After the sharp fall immediately after the announcement of the first results of the presidential election in the United States on Wednesday 9 November, the US stock market has changed movement direction. However, at the early European trading session the indices have regained half of the losses.
Currently, the rise in the USD and major US indices continues at the record pace. Investors’ risk appetite is increasing after the victory of Donald Trump in the presidential election.
On Thursday, the yield of the 10-year Treasury bonds has increased to 2.118% to the record four-day highs since June 2013.
Last week the biggest rise was recorded in the shares of the industrial companies and banks.
The rise in stocks, which investors believe can go up due to the increase in government spending, reduction of regulations and the increase in inflation during the presidency of Trump, was the highest.

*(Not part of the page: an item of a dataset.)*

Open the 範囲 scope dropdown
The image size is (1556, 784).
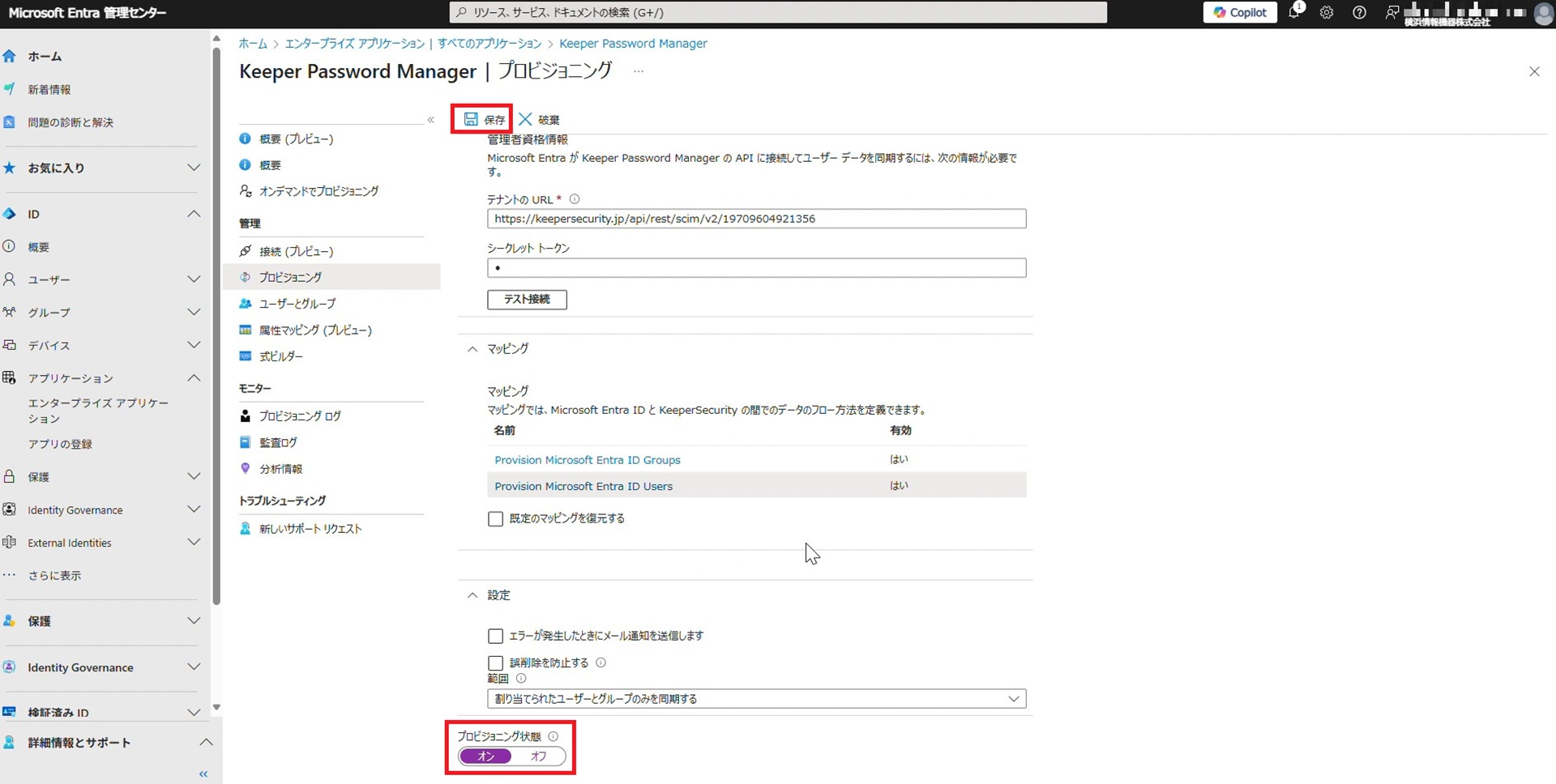[x=756, y=699]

In a week the index DJIA has grown by 5.4%, which is the highest rise since December 2011. Indexes S&P500 and Nasdaq Composite have grown by 3.8%. Sub-index of the industrial companies incorporated in the index S&P500 has increased by 8%; sub-index of the financial sector has grown by 11%.
The USD and the US stock market are supported by expectations that the new President of the USA, Donald Trump will adopt fiscal incentive measures to support economy, which will lead to the rate hike. In case of the increase in expenditures and tax cuts, economic growth in the USA will increase and if the US fed raise interest rate in December it will create attractive conditions for the foreign inverstments.
It is not clear what will be the consequences of the economic plans. It is likely that after the strong rise the US stock indices will undergo correction.
On Thursday at 18:00 Janet Yellen will give a speech. If her speech shows probability of the rate hike in the US until the end of the year, the USD will sharply grow in the currency market. According to the futures for the Fed rates, probability of the monetary policy tightening in December is 81.1%.